The Monash University press release announcing the results of the study also states in part: “Although proven effective in a laboratory environment, Ivermectin cannot be used in humans for COVID-19 until further testing and clinical trials have been completed to establish the effectiveness of the drug. drug at a level that is safe for human dosing.
“The potential use of Ivermectin to combat COVID-19 remains unproven, and it is up to pre-clinical testing and clinical trials to advance the work.”
A Monash University spokesperson confirmed that research is ongoing.
“Researchers continue to work on ivermectin (and other approaches) in preclinical and clinical settings,” the spokesperson told AFP on June 29, 2021.
Not enough evidence
Credible health experts maintain there is no conclusive evidence showing ivermectin is effective against Covid-19.

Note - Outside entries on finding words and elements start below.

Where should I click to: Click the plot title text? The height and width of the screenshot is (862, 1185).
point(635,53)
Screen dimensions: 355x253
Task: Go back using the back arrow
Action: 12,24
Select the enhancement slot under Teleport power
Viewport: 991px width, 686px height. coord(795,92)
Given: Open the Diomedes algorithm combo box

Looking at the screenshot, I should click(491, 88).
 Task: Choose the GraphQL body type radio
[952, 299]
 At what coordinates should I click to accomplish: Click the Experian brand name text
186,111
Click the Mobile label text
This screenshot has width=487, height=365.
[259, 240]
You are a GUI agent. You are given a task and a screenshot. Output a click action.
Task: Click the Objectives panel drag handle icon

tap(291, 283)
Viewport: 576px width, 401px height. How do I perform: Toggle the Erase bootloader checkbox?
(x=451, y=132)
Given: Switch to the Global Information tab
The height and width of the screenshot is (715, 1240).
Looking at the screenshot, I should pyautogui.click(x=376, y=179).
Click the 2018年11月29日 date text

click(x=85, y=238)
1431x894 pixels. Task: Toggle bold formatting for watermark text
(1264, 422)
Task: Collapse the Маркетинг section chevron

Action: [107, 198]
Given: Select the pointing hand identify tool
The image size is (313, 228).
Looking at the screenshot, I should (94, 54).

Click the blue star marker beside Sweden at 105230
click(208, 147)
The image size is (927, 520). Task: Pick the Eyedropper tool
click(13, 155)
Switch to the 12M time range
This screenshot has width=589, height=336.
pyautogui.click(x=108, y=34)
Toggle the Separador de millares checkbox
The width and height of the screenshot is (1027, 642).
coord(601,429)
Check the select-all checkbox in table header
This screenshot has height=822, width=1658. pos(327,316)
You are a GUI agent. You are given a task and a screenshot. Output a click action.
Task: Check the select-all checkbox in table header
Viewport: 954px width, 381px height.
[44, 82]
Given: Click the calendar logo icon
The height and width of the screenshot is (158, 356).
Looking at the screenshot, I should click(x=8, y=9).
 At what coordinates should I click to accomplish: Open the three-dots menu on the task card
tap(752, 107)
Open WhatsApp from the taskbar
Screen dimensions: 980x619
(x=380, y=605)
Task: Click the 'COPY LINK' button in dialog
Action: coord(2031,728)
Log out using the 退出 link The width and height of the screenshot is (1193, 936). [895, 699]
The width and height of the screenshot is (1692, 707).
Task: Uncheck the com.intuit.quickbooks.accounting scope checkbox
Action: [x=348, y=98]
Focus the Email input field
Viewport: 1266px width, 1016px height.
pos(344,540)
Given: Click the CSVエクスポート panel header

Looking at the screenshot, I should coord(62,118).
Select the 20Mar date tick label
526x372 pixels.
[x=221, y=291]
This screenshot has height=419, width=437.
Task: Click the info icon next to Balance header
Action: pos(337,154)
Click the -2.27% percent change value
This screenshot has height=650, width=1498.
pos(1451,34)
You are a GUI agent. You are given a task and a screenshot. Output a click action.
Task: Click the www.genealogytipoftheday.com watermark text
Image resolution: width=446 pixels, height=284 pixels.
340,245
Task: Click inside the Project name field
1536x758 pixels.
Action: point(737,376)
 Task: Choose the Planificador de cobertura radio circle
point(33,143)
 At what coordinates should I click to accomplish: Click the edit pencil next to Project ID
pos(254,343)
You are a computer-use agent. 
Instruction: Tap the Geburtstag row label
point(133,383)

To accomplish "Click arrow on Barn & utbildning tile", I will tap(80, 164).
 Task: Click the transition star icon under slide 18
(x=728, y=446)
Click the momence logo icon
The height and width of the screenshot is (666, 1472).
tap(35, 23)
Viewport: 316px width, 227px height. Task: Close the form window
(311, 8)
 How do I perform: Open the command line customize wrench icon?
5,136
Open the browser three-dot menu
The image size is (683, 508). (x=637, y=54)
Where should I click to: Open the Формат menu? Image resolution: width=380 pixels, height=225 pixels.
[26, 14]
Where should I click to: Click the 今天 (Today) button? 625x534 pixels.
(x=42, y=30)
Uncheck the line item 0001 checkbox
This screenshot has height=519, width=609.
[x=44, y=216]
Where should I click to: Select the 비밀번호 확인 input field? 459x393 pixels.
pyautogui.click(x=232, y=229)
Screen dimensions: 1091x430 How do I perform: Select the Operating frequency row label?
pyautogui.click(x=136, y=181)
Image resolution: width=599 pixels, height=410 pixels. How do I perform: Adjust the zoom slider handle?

The advice from the Australian Department of Health on 1 June 2021 states in part: “There is currently insufficient evidence to support the safe and effective use of ivermectin, doxycycline and zinc (either separately, or in combination) for the prevention or treatment of COVID-19.
“More robust and well-designed clinical trials are needed before they can be considered an appropriate treatment option.”
The World Health Organization (WHO) had previously suggested here on March 31, 2021 that ivermectin should only be used to treat Covid-19 in clinical trials.
“The current evidence on the use of ivermectin to treat COVID-19 patients is inconclusive. Until more data are available, WHO recommends that the drug be used only in clinical trials,” the WHO said.